Yes bring him BACK. Wish he'd let us know what he thinks about Rudd. Bound to be equally incisive.
Clarrie

librarygirl said...

We still have a Paul Keating fridge magnet: (bust? of PK's head
in 3D. Bought it when he was PM, will never throw it out. Ever.

cristy said...

The Freudian slip at the end was gold. Rudd's only value for me: he's not in the coalition.

M-H said...

Watching Abbott last night on Four Corners was very revealing. Apart from John Howard, I didn't get the impression that a single person interviewed liked or admired Abbott. I wasn't in Aus when Keating was PM, so I have to take my information about him second hand.

Tony.T said...

"[He is] truly an intellectual nobody and [has] no policy ambition."

Caught the end and assumed he was talking about Rudd.

Kerryn Goldsworthy said...

Tony, I'd be prepared to concede a bit on the 'policy ambition' part, but I don't think anyone could accuse Rudd of being an intellectual nobody. And I don't think Keating would either, whatever else he might say or think.

persiflage said...

Yes I miss Keating too, and thought he was wonderful. I love his powers of expression. Don Watson's book is one of the best political memoirs ever. Painful, but un-put-down-able. As for Abbott, he is like a parrot from the Counter-Reformation.

Ampersand Duck said...

I nearly dropped my tray of type and I did guffaw very loudly when the ABC radio presenter told me this morning that Keating called Abbott 'a complete nutter'. I was so glad to be alive at that moment.

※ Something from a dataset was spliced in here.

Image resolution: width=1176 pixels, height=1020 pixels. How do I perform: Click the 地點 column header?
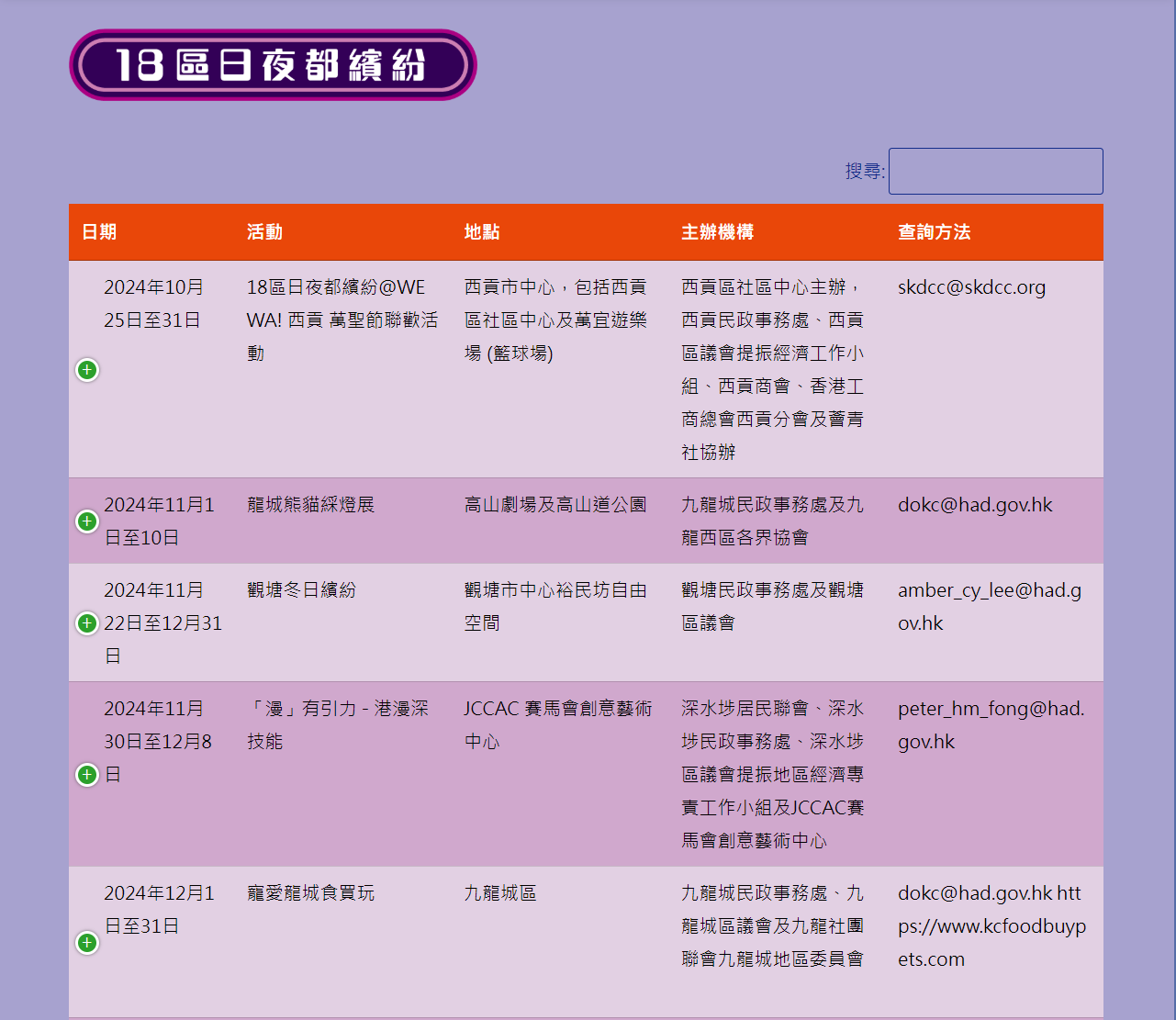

[WV = rodevial, which makes me think of evil rodents]

Bernice said...

I don't often stand and applaud during an interview on radio, but PK had me on my feet this morning. If nothing else, his chutzpah - back-of-envelope calculations for raising the compulsory super contribution to 12%? Pure gold. Pure Bankstown Boy chutzpah.

What would I give to see Keating engage Mr Abbott during Question Time in the House....

BwcaBrownie said...

I miss him too, while knowing he does not miss The Electorate.
Ceecil Whodes -
"Rhodes' legacy specified four standards by which applicants were to be judged:
literary and scholastic attainments;
energy to use one's talents to the full, as exemplified by fondness for and success in sports;
truth, courage, devotion to duty, sympathy for and protection of the weak, kindliness, unselfishness and fellowship;
moral force of character
..."
a big woops! then for recipients Clinton,W.J., Hawke, R.J., and Abbott The Impregnator (or not).

It was a good week for terse comment as Dawkins had his Q&A moment to describe (I forget who) as being thick as a plank (or similar - I missed actual broadcast).

skepticlawyer said...

Rhodes scholars are to a man and woman very intellectually able (they have to be accepted by Oxford separately from the scholarship), but they are different from most Oxford scholarship recipients. In my experience they tend to be more socially skilled.

If you're looking for nerdier Oxfordians, then the Clarendon (my scholarship) is the way to go, where the only criteria is academic merit. The Rhodes is also confined to people under the age of 25.

BwcaBrownie said...

"more socially skilled" would certainly apply to documented adulterers Hawke (p) and Clinton (p)

persiflage said...

The least favourite person in my life was a Rhodes Scholar too, so that achievement does not necessarily make me fall about in awe.

Tjilpi said...

I used to wonder why nearly everybody who had graduated from Oxford or Cambridge had an MA, appended to their primary degree. That was until I discovered that for £10, one could buy an MA, a year after receiving a BA.